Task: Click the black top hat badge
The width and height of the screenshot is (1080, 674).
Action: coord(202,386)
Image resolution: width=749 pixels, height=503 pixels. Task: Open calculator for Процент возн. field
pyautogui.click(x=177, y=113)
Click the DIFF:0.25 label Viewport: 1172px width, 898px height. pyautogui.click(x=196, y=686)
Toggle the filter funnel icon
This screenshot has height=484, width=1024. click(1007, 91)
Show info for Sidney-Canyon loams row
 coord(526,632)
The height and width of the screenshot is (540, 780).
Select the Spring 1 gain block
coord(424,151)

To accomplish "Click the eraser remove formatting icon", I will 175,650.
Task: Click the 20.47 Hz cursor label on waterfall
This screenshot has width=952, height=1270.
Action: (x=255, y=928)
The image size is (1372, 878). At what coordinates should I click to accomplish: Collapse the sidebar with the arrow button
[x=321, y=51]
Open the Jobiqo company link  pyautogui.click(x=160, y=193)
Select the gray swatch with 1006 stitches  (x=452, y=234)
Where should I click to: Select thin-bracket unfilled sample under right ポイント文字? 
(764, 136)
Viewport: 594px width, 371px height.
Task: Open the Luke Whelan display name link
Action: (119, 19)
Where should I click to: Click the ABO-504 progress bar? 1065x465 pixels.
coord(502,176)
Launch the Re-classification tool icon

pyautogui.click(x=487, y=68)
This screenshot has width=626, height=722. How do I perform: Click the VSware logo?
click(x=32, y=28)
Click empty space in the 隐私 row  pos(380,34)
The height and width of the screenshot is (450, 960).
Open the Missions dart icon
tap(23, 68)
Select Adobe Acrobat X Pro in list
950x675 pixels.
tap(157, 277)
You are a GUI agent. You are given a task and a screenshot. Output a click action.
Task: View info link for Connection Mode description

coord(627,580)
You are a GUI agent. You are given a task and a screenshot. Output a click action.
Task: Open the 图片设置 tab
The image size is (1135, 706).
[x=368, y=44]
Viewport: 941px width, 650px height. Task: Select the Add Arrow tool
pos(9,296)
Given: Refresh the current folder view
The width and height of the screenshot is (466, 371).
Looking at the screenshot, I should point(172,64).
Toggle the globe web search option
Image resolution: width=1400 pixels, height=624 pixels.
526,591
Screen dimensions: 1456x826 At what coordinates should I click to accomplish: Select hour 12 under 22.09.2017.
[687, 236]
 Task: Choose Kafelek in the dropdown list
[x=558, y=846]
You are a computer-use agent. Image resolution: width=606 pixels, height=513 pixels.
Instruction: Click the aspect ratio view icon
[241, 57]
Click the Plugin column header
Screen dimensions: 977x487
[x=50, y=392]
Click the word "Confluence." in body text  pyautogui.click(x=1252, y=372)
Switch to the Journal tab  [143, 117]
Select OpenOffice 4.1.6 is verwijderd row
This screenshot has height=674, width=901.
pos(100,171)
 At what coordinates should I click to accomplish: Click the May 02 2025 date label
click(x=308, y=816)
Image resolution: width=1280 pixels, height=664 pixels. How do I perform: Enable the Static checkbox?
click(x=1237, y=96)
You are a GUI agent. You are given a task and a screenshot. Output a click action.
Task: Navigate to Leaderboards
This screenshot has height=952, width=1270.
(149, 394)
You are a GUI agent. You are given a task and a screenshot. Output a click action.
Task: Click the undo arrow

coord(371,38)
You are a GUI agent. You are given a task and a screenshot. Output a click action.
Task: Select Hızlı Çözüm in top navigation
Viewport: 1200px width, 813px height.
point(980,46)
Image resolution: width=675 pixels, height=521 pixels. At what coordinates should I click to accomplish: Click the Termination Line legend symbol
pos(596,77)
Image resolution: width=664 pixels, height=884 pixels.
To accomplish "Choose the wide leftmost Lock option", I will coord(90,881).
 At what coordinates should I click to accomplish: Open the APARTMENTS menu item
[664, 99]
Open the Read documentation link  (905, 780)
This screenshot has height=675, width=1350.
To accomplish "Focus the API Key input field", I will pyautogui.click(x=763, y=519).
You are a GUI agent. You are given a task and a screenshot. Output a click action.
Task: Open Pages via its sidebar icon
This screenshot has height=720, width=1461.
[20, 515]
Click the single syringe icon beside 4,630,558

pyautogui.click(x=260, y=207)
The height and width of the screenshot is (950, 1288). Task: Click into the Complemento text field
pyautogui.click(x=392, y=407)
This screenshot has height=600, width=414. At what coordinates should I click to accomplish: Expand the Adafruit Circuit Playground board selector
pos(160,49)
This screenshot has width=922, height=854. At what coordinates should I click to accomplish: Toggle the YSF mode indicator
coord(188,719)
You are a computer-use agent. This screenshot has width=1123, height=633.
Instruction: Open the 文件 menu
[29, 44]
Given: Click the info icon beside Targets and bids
---*---
(Your goal)
Give the count of lines in the data above that hold the string "will", with no additional words.

(Answer to this problem)
3